União Química inicia produção da vacina russa Sputnik V no Brasil

O imunizante já foi aprovado pelos órgãos reguladores em países da América do Sul, como a Argentina, a Bolívia, a Venezuela e o Paraguai.

Foto: Divulgação

O diretor do Fundo de Investimento Direto Russo (RDIF), Kirill Dmitriev, anunciou hoje (21) que a vacina Sputnik V já está sendo produzida no Brasil pela empresa União Química.

O representante da RDIF diz que a expectativa é de que o pedido para o uso emergencial do imunizante russo contra o coronavírus no país seja feito “nas próximas semanas” à Agência Nacional de Vigilância Sanitária (Anvisa).
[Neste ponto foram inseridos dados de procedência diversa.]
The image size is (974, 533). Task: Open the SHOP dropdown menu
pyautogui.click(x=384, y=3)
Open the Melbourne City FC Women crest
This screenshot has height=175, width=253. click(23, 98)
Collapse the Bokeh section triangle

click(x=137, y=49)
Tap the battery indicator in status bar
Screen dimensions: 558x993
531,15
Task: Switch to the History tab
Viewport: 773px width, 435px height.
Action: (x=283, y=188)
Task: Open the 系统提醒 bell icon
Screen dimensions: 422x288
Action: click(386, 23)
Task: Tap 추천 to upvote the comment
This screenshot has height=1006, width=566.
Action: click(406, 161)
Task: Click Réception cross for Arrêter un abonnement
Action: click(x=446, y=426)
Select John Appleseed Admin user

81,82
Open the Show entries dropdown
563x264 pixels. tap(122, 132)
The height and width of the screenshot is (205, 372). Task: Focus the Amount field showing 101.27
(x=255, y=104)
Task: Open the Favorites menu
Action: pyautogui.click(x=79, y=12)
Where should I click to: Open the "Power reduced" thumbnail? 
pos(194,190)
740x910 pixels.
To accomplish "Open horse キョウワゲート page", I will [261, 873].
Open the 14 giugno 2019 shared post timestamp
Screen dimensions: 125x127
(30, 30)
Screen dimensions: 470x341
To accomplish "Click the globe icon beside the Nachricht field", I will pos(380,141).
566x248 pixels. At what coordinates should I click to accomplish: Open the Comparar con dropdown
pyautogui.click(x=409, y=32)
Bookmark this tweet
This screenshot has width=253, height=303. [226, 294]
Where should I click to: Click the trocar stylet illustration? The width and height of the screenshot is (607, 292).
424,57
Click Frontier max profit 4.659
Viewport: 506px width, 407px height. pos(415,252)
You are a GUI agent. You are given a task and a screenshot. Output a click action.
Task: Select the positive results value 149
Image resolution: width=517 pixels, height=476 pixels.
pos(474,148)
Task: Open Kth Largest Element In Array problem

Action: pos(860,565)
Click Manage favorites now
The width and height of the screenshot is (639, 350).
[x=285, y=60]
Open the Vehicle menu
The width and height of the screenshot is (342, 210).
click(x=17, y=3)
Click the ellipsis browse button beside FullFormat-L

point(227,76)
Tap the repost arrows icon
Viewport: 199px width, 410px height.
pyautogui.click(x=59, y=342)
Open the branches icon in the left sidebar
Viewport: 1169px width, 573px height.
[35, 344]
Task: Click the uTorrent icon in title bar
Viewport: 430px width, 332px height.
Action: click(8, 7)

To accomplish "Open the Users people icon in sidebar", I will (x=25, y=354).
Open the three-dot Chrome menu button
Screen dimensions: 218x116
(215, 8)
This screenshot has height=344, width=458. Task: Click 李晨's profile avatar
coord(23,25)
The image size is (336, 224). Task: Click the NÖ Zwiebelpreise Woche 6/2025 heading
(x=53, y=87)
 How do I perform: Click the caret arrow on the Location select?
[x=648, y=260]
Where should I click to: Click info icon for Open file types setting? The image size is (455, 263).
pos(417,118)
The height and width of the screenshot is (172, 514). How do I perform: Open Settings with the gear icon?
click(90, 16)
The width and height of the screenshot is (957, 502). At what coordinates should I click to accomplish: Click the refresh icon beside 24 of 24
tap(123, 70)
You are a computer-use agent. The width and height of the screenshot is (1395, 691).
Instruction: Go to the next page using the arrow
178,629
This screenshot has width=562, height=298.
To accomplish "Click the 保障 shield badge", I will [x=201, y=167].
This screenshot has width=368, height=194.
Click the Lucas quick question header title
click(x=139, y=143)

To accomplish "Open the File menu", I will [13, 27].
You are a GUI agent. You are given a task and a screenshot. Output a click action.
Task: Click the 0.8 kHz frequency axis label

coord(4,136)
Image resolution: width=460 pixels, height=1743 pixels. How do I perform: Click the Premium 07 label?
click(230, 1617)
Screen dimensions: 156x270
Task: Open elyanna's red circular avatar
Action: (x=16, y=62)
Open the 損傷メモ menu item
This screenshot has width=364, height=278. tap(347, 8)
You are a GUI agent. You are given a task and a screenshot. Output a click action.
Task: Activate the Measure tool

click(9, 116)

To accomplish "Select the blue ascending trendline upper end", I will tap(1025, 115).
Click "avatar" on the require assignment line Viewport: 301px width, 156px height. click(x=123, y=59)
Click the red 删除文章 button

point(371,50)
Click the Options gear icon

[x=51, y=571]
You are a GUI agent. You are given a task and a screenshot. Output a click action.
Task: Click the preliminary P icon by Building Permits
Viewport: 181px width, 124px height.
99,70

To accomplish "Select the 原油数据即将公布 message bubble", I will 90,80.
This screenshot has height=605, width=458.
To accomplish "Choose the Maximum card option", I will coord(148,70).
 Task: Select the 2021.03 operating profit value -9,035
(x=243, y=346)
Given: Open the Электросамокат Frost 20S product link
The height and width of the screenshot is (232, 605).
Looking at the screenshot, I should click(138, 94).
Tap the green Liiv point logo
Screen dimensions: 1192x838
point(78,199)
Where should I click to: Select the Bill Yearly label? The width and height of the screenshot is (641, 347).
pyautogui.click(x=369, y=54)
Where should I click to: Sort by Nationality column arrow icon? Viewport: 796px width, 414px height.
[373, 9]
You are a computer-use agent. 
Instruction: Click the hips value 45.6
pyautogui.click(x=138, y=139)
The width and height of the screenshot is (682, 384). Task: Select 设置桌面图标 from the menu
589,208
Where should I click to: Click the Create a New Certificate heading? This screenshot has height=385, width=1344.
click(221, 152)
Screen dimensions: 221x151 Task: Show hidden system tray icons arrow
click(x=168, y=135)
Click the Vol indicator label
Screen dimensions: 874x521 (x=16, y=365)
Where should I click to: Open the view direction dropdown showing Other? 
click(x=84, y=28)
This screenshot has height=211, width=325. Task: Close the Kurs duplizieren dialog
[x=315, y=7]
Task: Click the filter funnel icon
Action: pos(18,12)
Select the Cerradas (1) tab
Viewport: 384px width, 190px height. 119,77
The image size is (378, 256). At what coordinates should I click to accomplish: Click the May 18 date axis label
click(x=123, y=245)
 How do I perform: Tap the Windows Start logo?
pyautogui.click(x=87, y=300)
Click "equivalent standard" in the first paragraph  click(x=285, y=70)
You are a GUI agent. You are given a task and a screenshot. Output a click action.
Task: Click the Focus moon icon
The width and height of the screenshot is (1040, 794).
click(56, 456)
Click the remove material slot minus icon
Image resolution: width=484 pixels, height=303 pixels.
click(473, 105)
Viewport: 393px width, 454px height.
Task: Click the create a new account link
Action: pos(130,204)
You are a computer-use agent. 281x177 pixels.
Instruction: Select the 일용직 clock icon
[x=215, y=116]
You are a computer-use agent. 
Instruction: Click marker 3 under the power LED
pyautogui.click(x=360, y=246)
A agência negou uma solicitação similar feita pela farmacêutica brasileira no último sábado (19) porque os ensaios clínicos da terceira fase do estudo da Sputnik V no Brasil não haviam sido autorizados.

O governo da Bahia, então, requisitou ao Supremo Tribunal Federal (STF) a possibilidade de compra e distribuição das doses. Após a solicitação, o ministro do STF, Ricardo Lewandowski, determinou ontem (20), que a Anvisa forneça à administração baiana informações sobre a análise do pedido para uso emergencial das doses.

Os estados e municípios podem recorrer ao Supremo para pedir esse tipo de permissão para vacinas que já tenham sido aprovadas por autoridades sanitárias de outros países, com certificação da Organização Panamericana de Saúde (Opas), mesmo sem o aval da Anvisa.

A Bahia fechou um acordo com a fabricante do imunizante para a aquisição prioritária de 50 milhões de doses do imunizante em agosto do ano passado.

A Sputnik V já foi aprovada pelos órgãos reguladores em países da América do Sul, como a Argentina, a Bolívia, a Venezuela e o Paraguai.